Guest article by Tom Cleveland of Forex Traders.
Critics of gold ownership have had a field day of late, finally being able to gloat that the precious metal has not been appreciating like gangbusters over the past several months. Yes, gold has been on a decline since last August, but consolidations are natural and good for the market. Brief respites allow for some profit taking and for new investors to come into the fold. Since the millennium crossover, gold has run up from roughly $300 an ounce to well over $1,800 in twelve years, a “six-bagger” so to speak. Few other assets have delivered such extraordinary returns for that same period of time.
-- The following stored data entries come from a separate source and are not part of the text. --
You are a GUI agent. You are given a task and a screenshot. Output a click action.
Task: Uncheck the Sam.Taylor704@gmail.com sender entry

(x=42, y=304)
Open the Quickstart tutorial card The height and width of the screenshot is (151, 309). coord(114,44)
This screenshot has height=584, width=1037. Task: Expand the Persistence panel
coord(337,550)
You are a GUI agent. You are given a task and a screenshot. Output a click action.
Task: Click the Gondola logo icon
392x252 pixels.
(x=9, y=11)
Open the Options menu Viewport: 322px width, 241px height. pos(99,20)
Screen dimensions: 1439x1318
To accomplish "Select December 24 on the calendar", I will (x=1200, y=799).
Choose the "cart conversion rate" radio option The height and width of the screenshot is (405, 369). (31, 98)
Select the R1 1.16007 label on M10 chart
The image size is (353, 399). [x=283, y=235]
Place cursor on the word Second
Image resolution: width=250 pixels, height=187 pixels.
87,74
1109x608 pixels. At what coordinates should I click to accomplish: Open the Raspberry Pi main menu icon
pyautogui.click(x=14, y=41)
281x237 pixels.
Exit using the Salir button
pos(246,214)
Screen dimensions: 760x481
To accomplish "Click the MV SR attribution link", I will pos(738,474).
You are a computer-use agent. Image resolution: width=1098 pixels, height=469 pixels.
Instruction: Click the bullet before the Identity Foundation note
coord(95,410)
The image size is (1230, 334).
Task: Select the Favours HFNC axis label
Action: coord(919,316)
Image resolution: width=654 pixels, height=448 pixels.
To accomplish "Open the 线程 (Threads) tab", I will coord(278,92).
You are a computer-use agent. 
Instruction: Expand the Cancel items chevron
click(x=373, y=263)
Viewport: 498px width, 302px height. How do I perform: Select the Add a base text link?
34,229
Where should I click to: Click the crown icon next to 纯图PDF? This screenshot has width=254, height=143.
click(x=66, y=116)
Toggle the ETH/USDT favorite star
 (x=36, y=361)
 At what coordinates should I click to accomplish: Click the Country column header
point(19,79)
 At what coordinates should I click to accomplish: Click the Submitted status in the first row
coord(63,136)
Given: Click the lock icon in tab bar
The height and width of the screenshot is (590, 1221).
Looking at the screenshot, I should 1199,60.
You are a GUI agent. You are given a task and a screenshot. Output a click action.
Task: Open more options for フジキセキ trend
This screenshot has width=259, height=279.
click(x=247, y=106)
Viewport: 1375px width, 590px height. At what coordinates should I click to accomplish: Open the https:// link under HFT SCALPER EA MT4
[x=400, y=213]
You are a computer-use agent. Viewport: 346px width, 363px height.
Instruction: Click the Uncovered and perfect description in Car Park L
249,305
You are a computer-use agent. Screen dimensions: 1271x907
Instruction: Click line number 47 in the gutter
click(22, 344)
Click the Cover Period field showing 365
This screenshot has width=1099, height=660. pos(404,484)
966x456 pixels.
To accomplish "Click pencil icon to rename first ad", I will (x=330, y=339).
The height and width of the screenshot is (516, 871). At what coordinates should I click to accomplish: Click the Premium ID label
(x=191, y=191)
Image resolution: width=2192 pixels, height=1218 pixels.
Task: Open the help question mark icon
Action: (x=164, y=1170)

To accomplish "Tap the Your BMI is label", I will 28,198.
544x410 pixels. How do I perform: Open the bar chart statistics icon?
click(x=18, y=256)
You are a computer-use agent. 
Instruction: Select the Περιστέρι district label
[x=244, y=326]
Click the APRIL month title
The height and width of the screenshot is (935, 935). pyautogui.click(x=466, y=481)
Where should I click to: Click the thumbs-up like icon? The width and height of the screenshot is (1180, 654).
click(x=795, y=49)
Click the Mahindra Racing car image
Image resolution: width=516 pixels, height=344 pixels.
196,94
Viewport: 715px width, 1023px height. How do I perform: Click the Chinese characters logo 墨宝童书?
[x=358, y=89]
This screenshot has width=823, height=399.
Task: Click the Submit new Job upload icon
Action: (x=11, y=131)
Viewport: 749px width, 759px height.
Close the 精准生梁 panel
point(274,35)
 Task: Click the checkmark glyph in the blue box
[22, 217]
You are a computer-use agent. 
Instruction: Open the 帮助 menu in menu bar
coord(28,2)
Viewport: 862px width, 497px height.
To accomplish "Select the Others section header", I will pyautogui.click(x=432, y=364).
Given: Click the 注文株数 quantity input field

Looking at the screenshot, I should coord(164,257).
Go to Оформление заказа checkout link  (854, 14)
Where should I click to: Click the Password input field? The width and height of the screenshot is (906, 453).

The primary argument used against gold is that it has no revenue stream. Gold, like every other commodity, does not have a direct revenue stream; yet, you never hear this argument when people profess that raw real estate is a great long-term investment. In the case of land, one must also fork out a few dollars a year for taxes or improvements before true appreciation is a possibility. Commodity prices reflect both long-term trends and short-term events. In the case of gold, mining costs have risen, and as long as central bankers continue to expand their respective money supplies, the long-term prospects for the metal can only go up.
Many factors influence the price of gold bullion from day to day, but in our modern era of globalization, our economies are so entwined and interdependent that correlations exist between pricing behaviors for gold and other investment vehicles like stocks and currencies. The following chart for the past two years illustrates this point:
One unique occurrence over the past two years is that gold and the U.S. Dollar index have matched returns for the period. Stocks are a weak third, and the Euro and Aussie Dollar were in negative territory. There have been many articles written about how gold affects the forex market and vice-versa, but many of these relationships are often temporary and soon reverse, depending on the situations at hand in the market. The conventional thinking is that gold acts inversely with the U.S. Dollar, as can be seen where peaks and valleys converge where the green circles have been added to the chart.
Many currencies, however, resemble commodities in their price action. For the past year, it is easy to observe the similarity in pricing behavior for gold and both the Euro and the Aussie Dollar. The same can also be said for stocks in the S&P 500 for the same period. The Aussie Dollar is actually referred to as a commodity currency because its value is driven by the nature of exports from Australia – iron ore, coal, and precious minerals and metals, including gold. For these and many other reasons, gold can often be a barometer of the trending direction of the global economy.
As true gold believers are well aware, there are many other reasons to own this special yellow metal. In times of crisis, global capital will seek out “safe havens” in an instant, which typically become U.S. treasuries and precious metals, especially gold. On occasion, gold has also been a hedge against the scourges of inflation since it retains its value when other things are losing theirs. Future prospects are also good on the demand side, as well. Burgeoning middle classes in both China and India covet gold and with their newfound prosperity, it is only a matter of time before this shift in buying habits translates into price appreciation for gold.
The “Golden Rule” is to hold onto your investment bullion until global fundamentals shift, regardless of its loudmouthed critics.